オーストラリア出身のブラントは現在33歳。NBL(オーストラリア)では新人王の獲得、2度の優勝に輝いた実績を持つ。世界ランキング4位(2023年9月時点)のオーストラリア代表歴もあり、208cmの身長を活かしたポストプレーに加えて、速攻で前線を走るランニングプレーを得意としている。昨季#21 ジェイコブセンが担っていたセンターとして、力強くチームを引っ張る役割が期待されている。

大怪我に苦しんだ昨シーズン

日本でプレーして4シーズン目。
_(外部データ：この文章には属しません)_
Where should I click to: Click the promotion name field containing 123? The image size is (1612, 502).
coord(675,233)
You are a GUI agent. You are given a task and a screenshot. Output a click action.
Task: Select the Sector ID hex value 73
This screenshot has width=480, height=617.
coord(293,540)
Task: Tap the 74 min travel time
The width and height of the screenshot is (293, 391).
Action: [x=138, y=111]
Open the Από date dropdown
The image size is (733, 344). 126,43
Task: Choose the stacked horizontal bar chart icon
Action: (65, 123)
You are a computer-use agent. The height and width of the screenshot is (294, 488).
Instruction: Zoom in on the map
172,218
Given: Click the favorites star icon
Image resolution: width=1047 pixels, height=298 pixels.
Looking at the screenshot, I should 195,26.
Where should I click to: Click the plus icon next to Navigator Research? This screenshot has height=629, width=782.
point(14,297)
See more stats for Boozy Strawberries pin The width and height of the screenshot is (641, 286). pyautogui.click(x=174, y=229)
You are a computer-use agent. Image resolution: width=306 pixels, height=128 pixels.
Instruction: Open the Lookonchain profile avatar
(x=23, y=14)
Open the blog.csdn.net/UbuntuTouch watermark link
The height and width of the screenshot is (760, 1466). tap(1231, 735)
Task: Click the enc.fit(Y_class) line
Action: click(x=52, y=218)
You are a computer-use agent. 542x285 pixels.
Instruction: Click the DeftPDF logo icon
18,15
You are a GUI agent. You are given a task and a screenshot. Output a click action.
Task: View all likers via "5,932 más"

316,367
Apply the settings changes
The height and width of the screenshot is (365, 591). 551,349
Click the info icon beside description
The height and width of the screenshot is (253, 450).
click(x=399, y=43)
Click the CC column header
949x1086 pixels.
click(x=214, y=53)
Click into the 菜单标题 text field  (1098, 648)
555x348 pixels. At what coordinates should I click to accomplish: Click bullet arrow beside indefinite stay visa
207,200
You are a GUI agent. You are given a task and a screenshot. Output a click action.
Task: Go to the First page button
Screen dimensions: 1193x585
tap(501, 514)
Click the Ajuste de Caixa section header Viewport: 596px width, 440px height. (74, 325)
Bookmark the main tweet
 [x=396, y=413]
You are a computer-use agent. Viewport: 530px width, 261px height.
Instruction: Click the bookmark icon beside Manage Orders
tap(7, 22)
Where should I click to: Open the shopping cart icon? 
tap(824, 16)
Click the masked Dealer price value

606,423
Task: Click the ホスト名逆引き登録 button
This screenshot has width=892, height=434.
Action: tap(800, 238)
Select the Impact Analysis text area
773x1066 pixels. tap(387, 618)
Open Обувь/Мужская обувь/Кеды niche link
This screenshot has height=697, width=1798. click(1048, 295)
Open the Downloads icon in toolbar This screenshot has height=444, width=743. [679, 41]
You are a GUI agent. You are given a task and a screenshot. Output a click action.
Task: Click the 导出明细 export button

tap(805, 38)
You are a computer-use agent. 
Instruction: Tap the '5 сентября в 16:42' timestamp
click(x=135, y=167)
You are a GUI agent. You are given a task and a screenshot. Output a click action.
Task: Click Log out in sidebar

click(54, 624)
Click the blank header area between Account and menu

来日前は「日本の地理や文化はまったく分からなかった」というが、実際に日本でプレーしてみて、年々向上するBリーグのレベルに驚いているという。

「毎シーズン、Bリーグのレベルが上がっていることを感じています。B1、B2関係なく、レベルが上がっており、Bリーグ発足から数年しか経っていませんが、成長が目に見えるように分かるんです。そんなBリーグでプレーすることはすごく楽しいですし、日本の人たちはすごく優しいので、出来る限り長く日本でプレーしたいという思いを持っています」

そんなブラントに不運が襲い掛かったのは昨年12月のこと。2021-22シーズンには香川ファイブアローズの中心選手としてチームのB2プレーオフ2021-22進出に貢献。2022-23シーズンも前半戦は活躍を見せていたものの、左アキレス腱付着部症という大怪我を負い、インジュアリーリストに登録されることとなり、それ以降戦列を離れることとなってしまった。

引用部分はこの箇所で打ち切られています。